The Reverend Diana McLean, a Unitarian Universalist minister who earned a master of fine arts in creative writing at Naropa in 2009 and later worked as an administrator in the Jack Kerouac School, described the sale of the university’s main site as “heartbreaking.”
She pointed specifically to the loss of Naropa’s Performing Arts Center and the Ginsberg Library, citing the “lineage of writers who had been there in years past.”
“I believe that some spaces are made sacred not by religious affiliation but by what happens there,” McLean wrote by email. “Places either I or my Naropa classmates have described that way include PAC, the sycamore tree [outside the Allen Ginsberg Library], the tea house, the print shop, and more. For me, the PAC stage is the most sacred place on campus.”
McLean hopes that Naropa students and alumni will have a chance to grieve for the beloved facility, perhaps through “a special event in PAC for all students and alumni, where we have a chance to be in the space again, to walk on the stage again, before it is gone.”
Dollars and Sense
Selling off assets is hardly a new move for financially distressed colleges. Some have sold off large chunks of land to generate revenue; others have deliberately reduced campus footprints amid enrollment declines to save money on maintenance needs and other costs.
And when colleges close, campuses are often sold (or seized) to pay down remaining debt. Naropa, however, is in the unusual position of selling its main campus while remaining open for business.

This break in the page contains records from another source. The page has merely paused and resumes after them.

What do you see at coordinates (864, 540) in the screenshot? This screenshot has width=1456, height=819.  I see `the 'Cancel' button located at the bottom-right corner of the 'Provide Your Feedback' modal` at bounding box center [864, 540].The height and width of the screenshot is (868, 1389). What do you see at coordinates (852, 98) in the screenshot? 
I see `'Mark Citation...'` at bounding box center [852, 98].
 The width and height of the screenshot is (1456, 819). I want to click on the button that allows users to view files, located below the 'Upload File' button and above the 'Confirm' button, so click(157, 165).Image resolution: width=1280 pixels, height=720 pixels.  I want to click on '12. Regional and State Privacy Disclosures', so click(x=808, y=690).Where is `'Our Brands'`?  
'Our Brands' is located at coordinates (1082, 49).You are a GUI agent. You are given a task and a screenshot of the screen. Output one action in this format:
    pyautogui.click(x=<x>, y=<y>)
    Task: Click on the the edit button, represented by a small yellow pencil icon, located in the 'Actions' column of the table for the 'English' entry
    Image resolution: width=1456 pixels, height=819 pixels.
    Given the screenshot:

Mark DeFusco, a senior consultant with Higher Ed Consolidation Solutions, told Inside Higher Ed that such strategies are uncommon but also hold potential benefits.
“Most colleges believe that their physical plant is a huge asset. And I’ve always thought it was a millstone around their necks,” DeFusco said. “It keeps them from being flexible, and it keeps them from moving into marketplaces that are easier to get to.”
DeFusco added that he likes Naropa’s proposal "generally, as a strategy" and being in high-priced Boulder makes the deal more lucrative.
But DeFusco also flagged concerns reflected in Naropa’s audit about its ability to remain open, including issues with cash flow. While he sees the sale of campus as a smart move, he wonders if it’s “too late.”
Lief, however, believes it’s the right moment for Naropa to sell the campus, just as it’s embracing online and hybrid learning and the growth potential those modalities offer.
The move may come as a shock to alumni, but it isn’t the first time Naropa has transformed itself, Lief added. The university was founded in an old bus depot and later headquartered above a downtown restaurant; it also held many classes in a local middle school gym before settling on the current campus.
The deal, which he said will likely take at least a year to close, is also structured in a way that will allow Naropa to lease the campus back for several years: The cost of the lease is less expensive over the first three years and then the rent will rise.
“We have the time and space to make the transition work well,” Lief said.
By intensifying its push into online learning and launching new programs, Naropa could attract 300 to 400 new students in the next few years, he noted, significantly changing its financial outlook.
“The Naropa future is forward-looking and pretty bright,” Lief said.